**What to do**
The required result is every line of the records that includes "رباعي".

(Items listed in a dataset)

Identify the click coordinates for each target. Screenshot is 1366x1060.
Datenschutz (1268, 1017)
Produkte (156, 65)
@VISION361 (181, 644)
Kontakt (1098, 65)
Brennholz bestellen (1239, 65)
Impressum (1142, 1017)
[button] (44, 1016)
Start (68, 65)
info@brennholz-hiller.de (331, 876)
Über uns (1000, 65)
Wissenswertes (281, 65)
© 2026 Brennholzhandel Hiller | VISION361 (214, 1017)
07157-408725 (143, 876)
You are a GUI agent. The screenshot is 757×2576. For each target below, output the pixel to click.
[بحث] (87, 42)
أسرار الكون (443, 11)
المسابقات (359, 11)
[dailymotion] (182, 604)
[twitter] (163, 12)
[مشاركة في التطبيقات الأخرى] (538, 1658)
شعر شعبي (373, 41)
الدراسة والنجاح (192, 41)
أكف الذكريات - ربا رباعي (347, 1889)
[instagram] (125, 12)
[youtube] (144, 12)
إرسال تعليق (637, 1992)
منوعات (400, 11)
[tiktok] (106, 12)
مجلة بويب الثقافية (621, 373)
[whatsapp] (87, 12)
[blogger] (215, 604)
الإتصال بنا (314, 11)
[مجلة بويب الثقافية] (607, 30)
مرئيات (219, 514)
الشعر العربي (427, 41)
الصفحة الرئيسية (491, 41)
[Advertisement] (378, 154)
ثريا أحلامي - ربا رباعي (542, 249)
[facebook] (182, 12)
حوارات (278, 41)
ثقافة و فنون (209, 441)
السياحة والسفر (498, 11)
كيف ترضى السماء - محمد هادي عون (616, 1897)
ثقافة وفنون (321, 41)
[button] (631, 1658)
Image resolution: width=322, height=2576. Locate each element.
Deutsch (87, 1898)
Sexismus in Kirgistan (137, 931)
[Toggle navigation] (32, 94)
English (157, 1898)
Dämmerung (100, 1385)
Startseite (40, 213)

**Result of the task**
أكف الذكريات - ربا رباعي (347, 1889)
ثريا أحلامي - ربا رباعي (542, 249)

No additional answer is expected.